Premium
Probing the in vivo function of Mad1:C‐Mad2 in the spindle assembly checkpoint
Author(s) -
Fava Luca L,
Kaulich Manuel,
Nigg Erich A,
Santamaria Anna
Publication year - 2011
Publication title -
the embo journal
Language(s) - English
Resource type - Journals
SCImago Journal Rank - 7.484
H-Index - 392
eISSN - 1460-2075
pISSN - 0261-4189
DOI - 10.1038/emboj.2011.239
Subject(s) - biology , spindle checkpoint , mad2 , g2 m dna damage checkpoint , microbiology and biotechnology , function (biology) , cell cycle checkpoint , in vivo , genetics , spindle apparatus , computational biology , cell cycle , cell division , gene , cell
The spindle assembly checkpoint (SAC) restrains anaphase until all chromosomes become bi‐oriented on the mitotic spindle.
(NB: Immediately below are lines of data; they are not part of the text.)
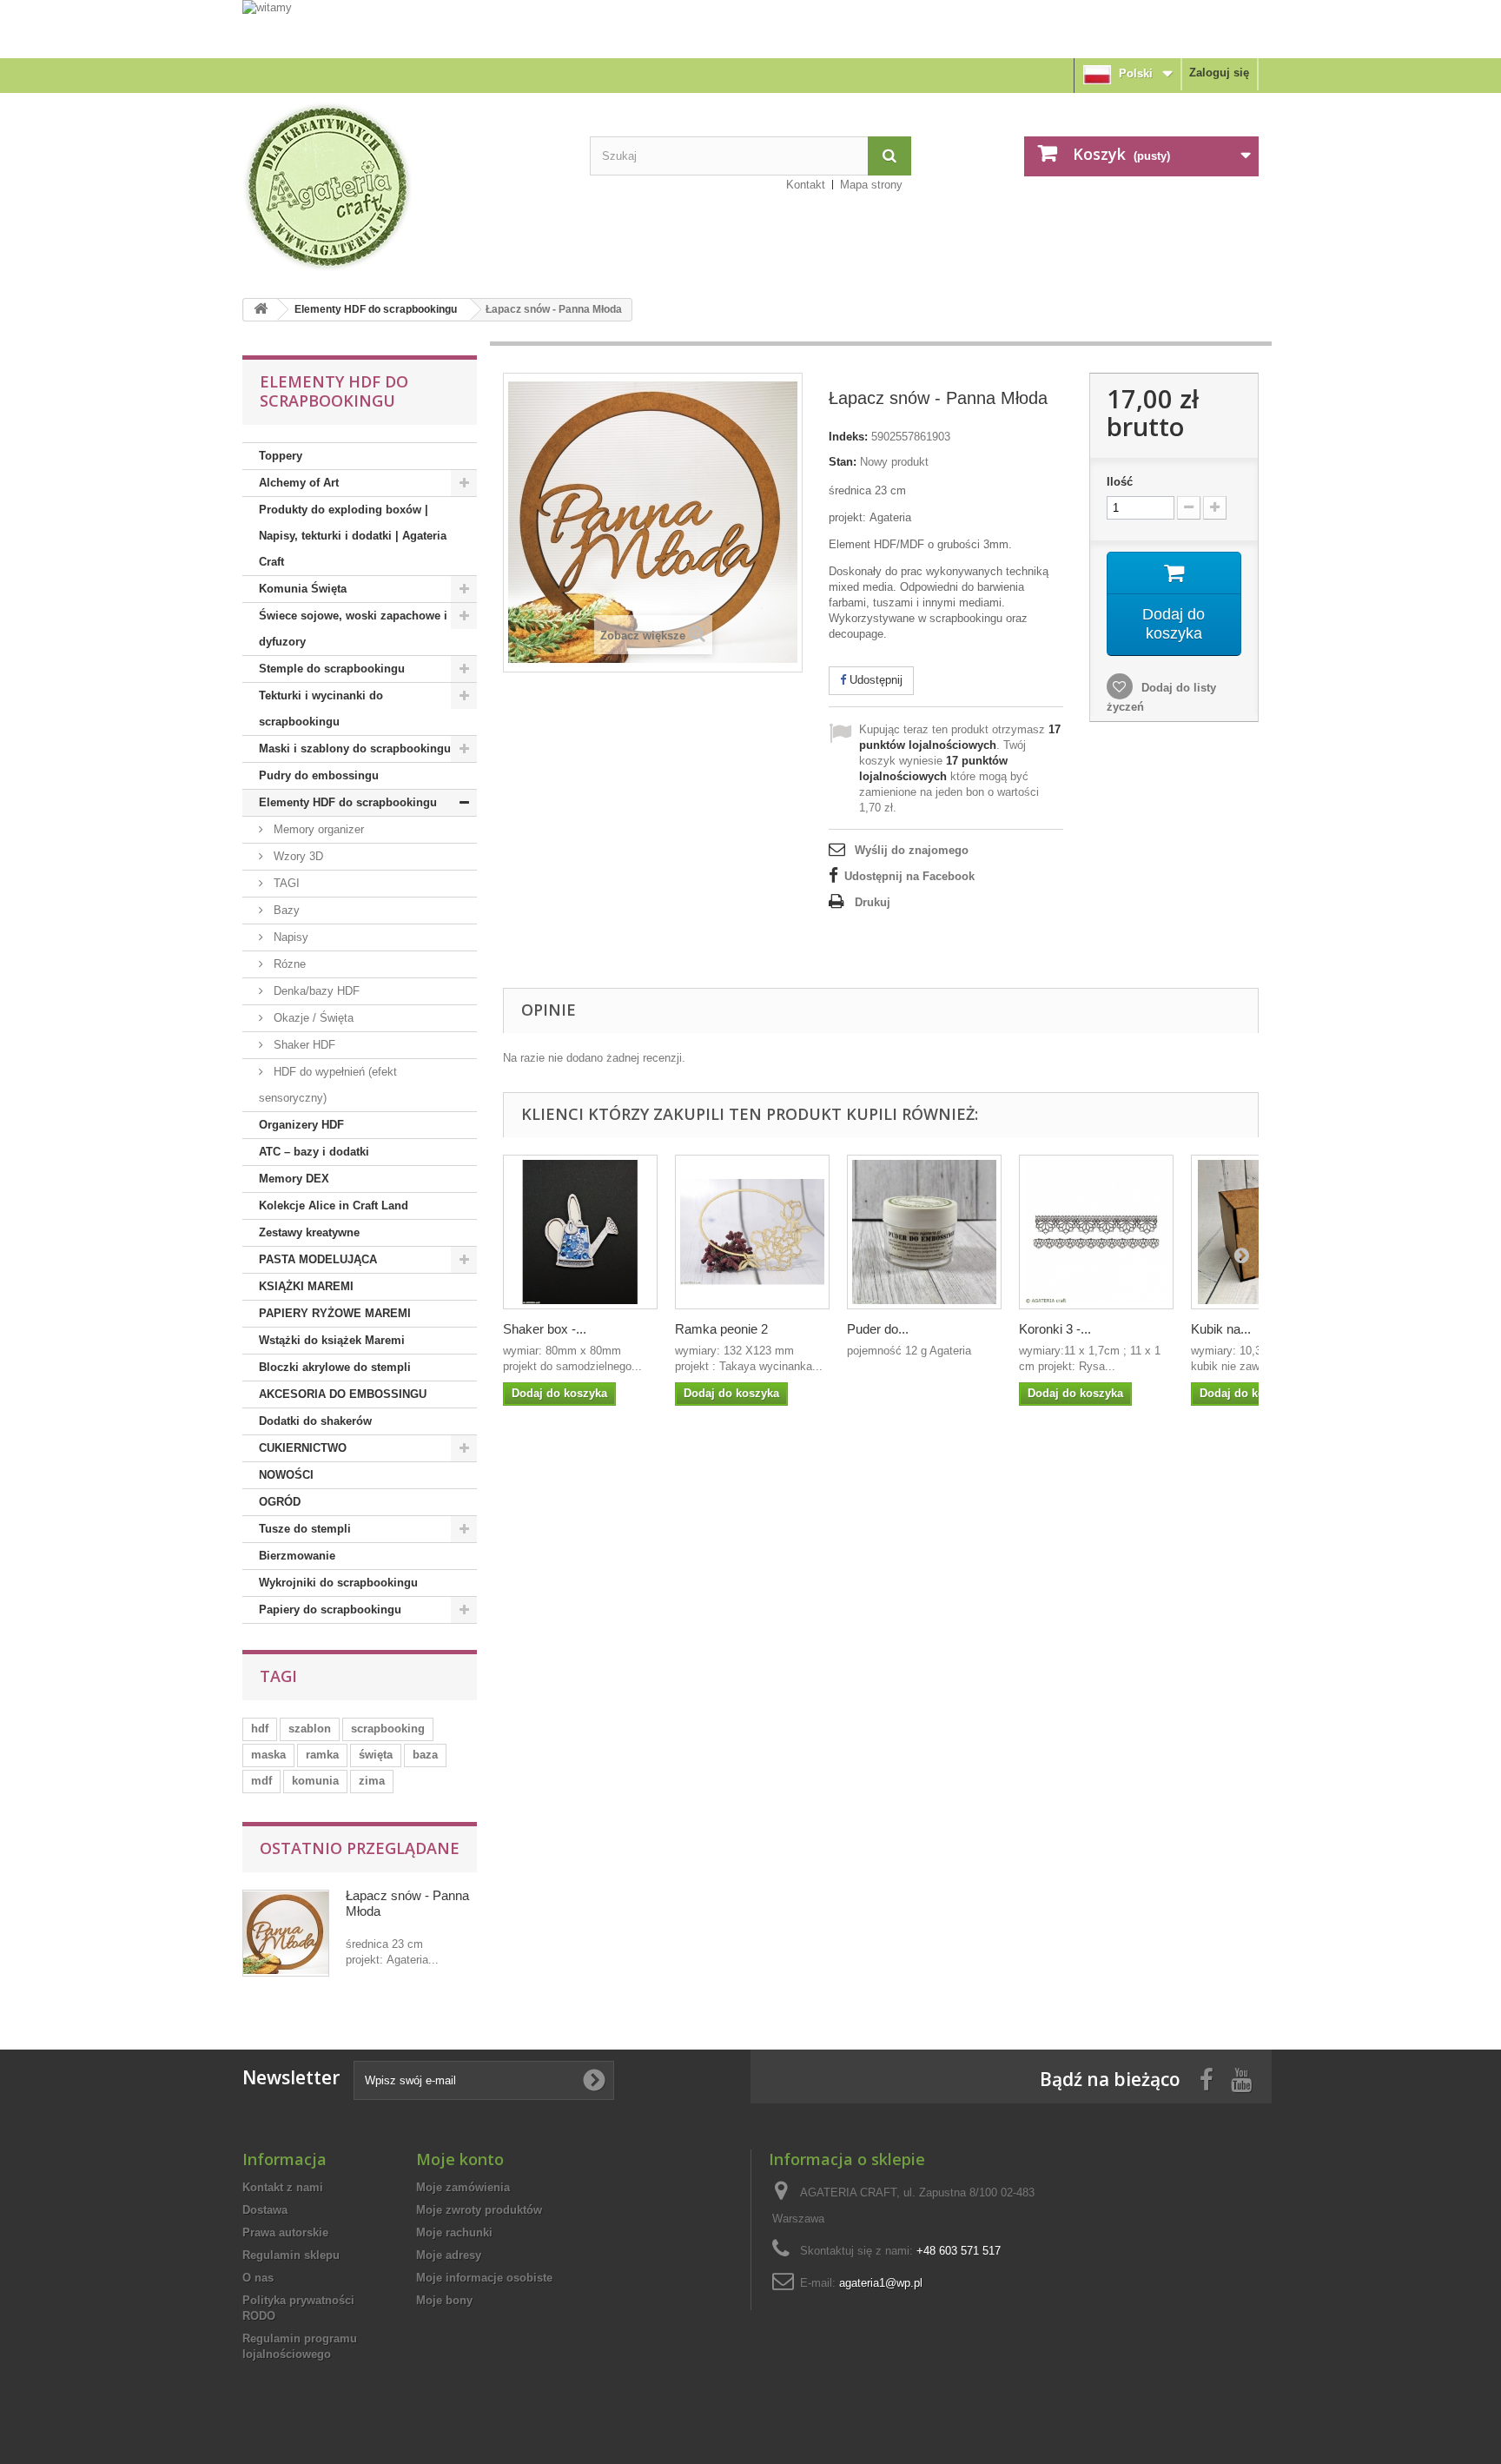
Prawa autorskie (285, 2232)
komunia (315, 1780)
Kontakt (805, 184)
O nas (258, 2277)
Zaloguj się (1219, 72)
The SAC protein Mad2 can fold into two distinct conformers, open (O) and closed (C), and can asymmetrically dimerize. Here, we describe a monoclonal antibody that specifically recognizes the dimerization interface of C‐Mad2. This antibody revealed several conformation‐specific features of Mad2 in human cells. Notably, we show that Mad2 requires association with Mad1 to adopt the closed conformation and that the activity of the Mad1:C‐Mad2 complex undergoes regulation by p31comet‐dependent ‘capping’. Furthermore, C‐Mad2 antibody microinjection caused an abrupt termination of the SAC and accelerated mitotic progression. Remarkably, microinjection of a Mad1‐neutralizing antibody triggered a comparable mitotic acceleration. Our study provides direct in vivo evidence for the model that a kinetochore complex of Mad1:C‐Mad2 acts as a template to sustain the SAC and it challenges the distinction between SAC and mitotic timer.